By Lily O. Ramos
MANILA, Aug. 23 (PNA)– Who could forget basketball great Philip Cezar, the nemesis of center Ramon Fernandez during the glory days of their Crispa–Toyota rivalry in the PBA in 1973?
After his retirement from hard-court action in the late 1990s, the fish-slim power-forward became enamored with public service and served as San Juan vice mayor to Jinggoy Estrada until 2001.
A friend to the Estrada family, Cezar remained in their circle of activities but took off a while when Jinggoy became a senator and concentrated on his family.
This year, he became a partner of Manila City Hall’s kingpin, Mayor Joseph “Erap” Estrada as top guy of the Manila Sports Council (MASCO) and overseer of 78 sports infrastructure and activities scattered all over the country’s capital city.
He holds office daily, starting at 2 p.m., at the fifth floor of the city hall, with a steady stream of people going in and out for various businesses that keep him preoccupied until late evening.
Nicknamed “King Phillip” as a premier power-forward, he has not changed much physically with his 6’2” lean frame, exceptionally long arms that blocked and swatted many a ball during his heydays.
He is still fair and rosy-skinned, sporting a few lines and creases on his face, especially when he smiles.
Now that he is in his early 60s and two of his three children have become Australian citizens, Cezar insisted that he is through with politics — but not with public service.
He said that should things turn sour, he and his wife April might migrate to wherever the grass is greener.
On the country’s lonesome silver mint in the recently concluded Rio de Janeiro Olympics, Cezar said the athletes tried their best but it was not enough to bring home the much coveted gold in any event they participated in.
”The world of sports has changed a lot; athletes have become bigger, taller, much into the newest technology and advanced strategies in achieving their personal goal. If you look at the Olympics, peopled with the world’s best sports competitors are different and advanced from yesteryear,” he said.
”If we want to keep up with the rest of the world, our sports program should take special attention to our athletes’ nutrition. Look at the size of steak served to world champions — they are big like a double palm. What about vitamins and enriched food to strengthen our future medal candidates?”
Cezar suggested that our sports officials focus on events where we can stand to win — boxing, weightlifting, taekwondo and archery or martial arts “because we are small–sized” but are smart.

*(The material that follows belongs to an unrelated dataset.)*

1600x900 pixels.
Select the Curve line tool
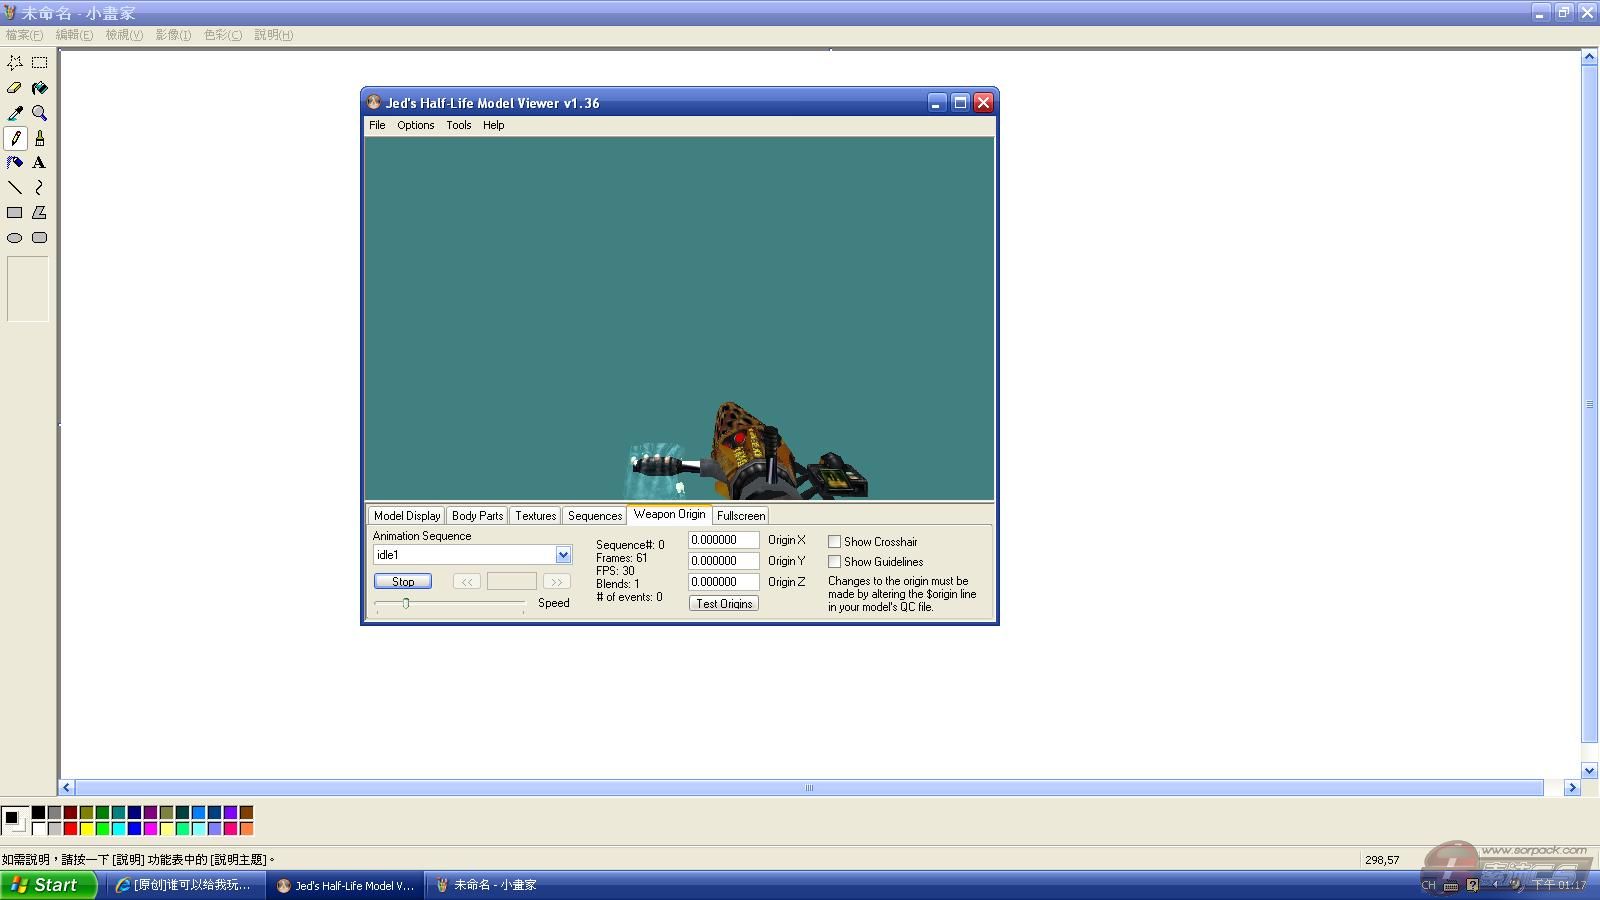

He said these sports do not need too much height and bulk, making them suitable for Asians.
Swimming? “Although we are surrounded by waters, I think he who has the height, long bones, wide wingspan, focused training and proper or high-powered diet will have the big advantage in the pool. Iba talaga, maybe in 10 years or more, we can be at par with USA’ Michael Phelps, Arthur Wojhdat of Poland or the 6’9” Matt Biondi or Mark Spitz,” he said.
Training? “We can always copy from advanced countries or ask for the help of good coaches with proven techniques for transfer of technology. There are now young people who can easily learn and apply it to the local setting.”

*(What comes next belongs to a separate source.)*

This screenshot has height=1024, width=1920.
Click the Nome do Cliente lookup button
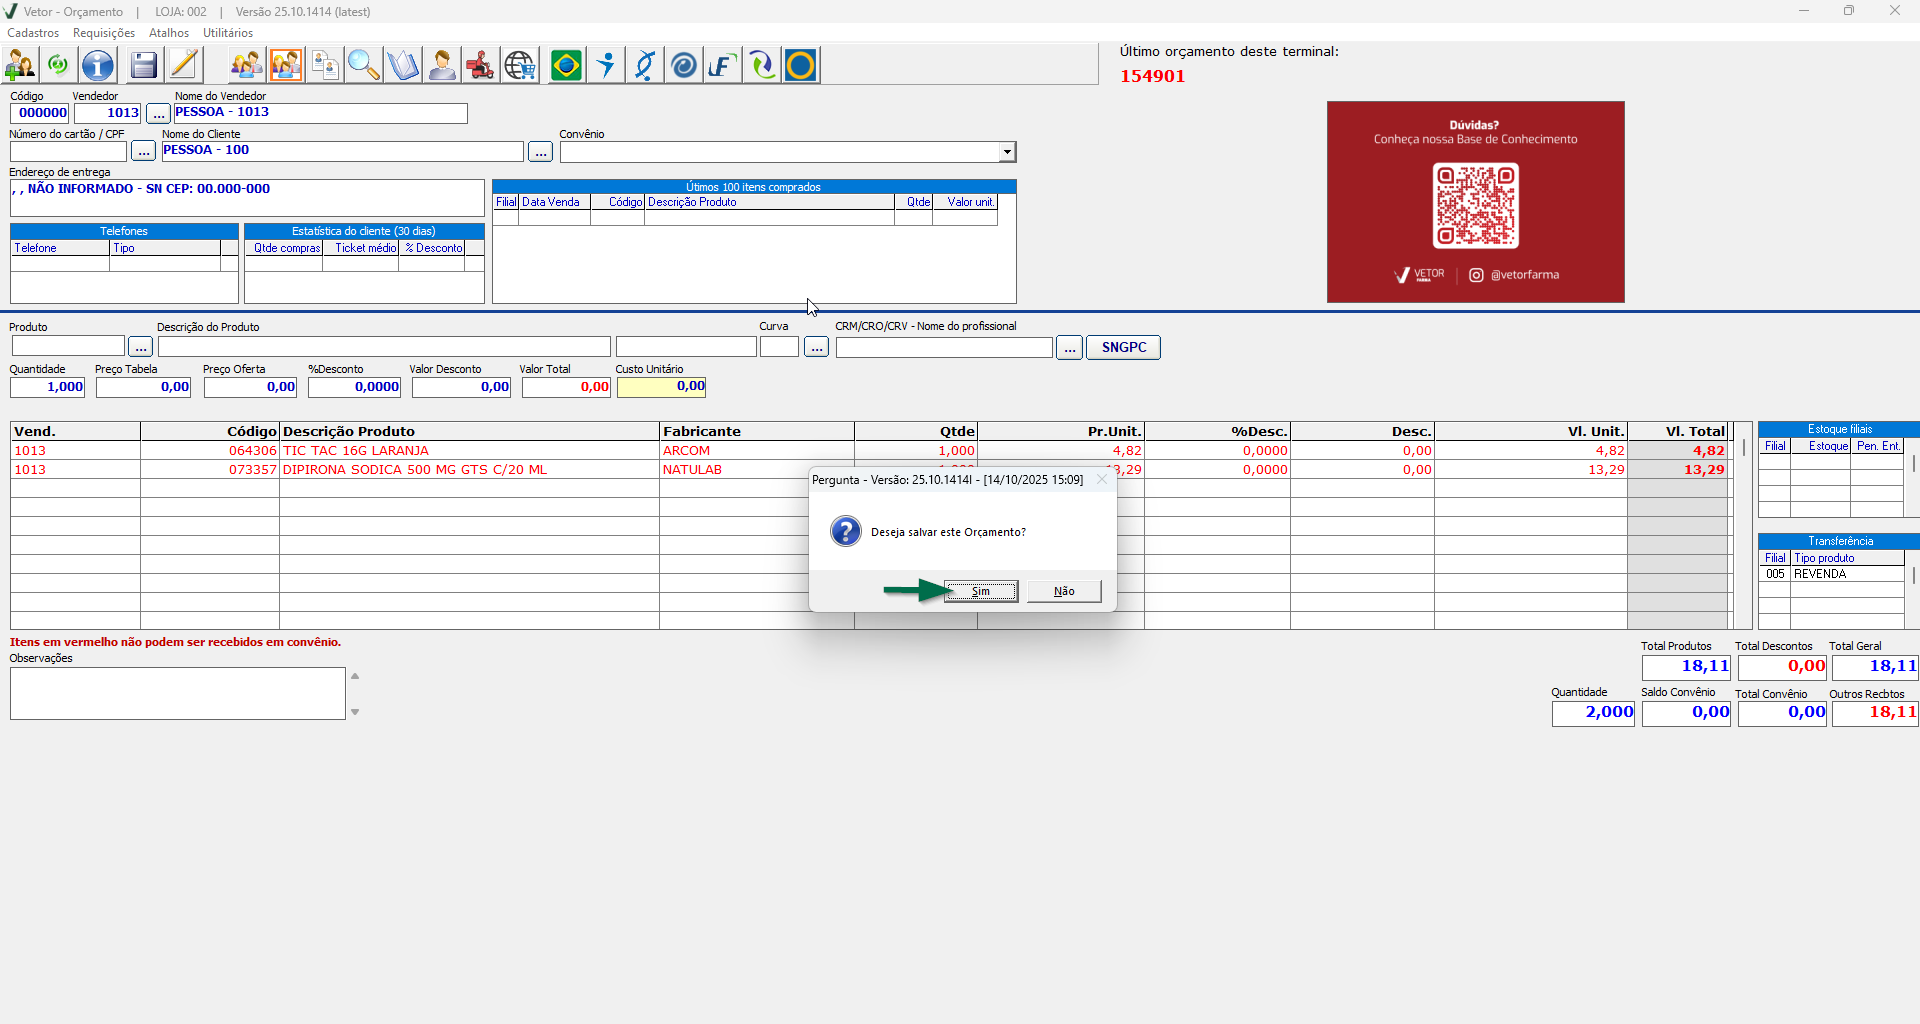click(x=540, y=152)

Incentives/perks are always welcomed by aspiring athletes, he said. To hear of Rio Olympics silver medalist Hidilyn Diaz receiving PHP7 million and other gifts is a heavenly dream. An athlete who gets his own house and lot plus, plus is ‘made’ in the eyes of his family and environs, according to Cezar.
”But the most important thing is the heart, determination, devotion and focus of a youngster in his chosen field —- be it in the academe or sports. He/she must be willing to sacrifice personal comfort, youth, personal joy and entertainment to get to the top. World champs have that one-track mindedness to succeed before reaping their rewards with aplomb,” said Cezar.